For every record, give an exact copy that has no pictures in it.

EXERCISE DATA:
────────────────────

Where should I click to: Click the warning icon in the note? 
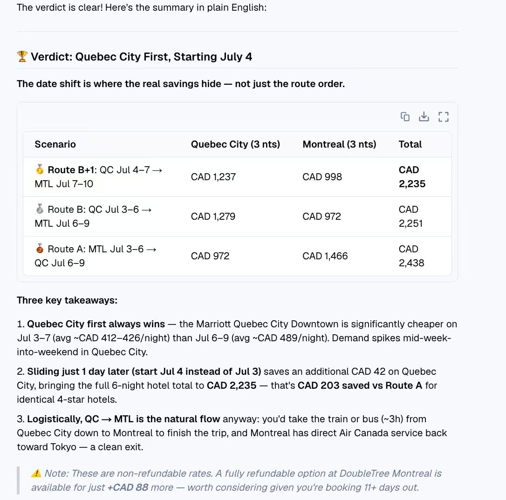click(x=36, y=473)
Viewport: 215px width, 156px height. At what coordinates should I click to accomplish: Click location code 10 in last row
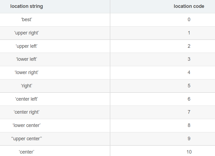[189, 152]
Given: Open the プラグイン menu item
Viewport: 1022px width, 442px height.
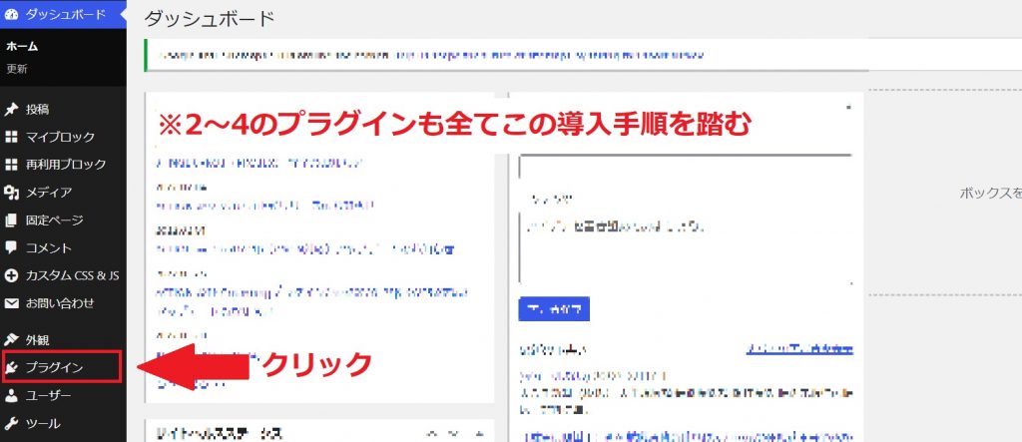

────────────────────

EXERCISE ANSWER:
Where should I click to: Click the warning icon in the note? 
click(x=36, y=473)
Viewport: 215px width, 156px height. At what coordinates should I click to accomplish: Click location code 10 in last row
[189, 152]
Given: Open the プラグイン menu item
Viewport: 1022px width, 442px height.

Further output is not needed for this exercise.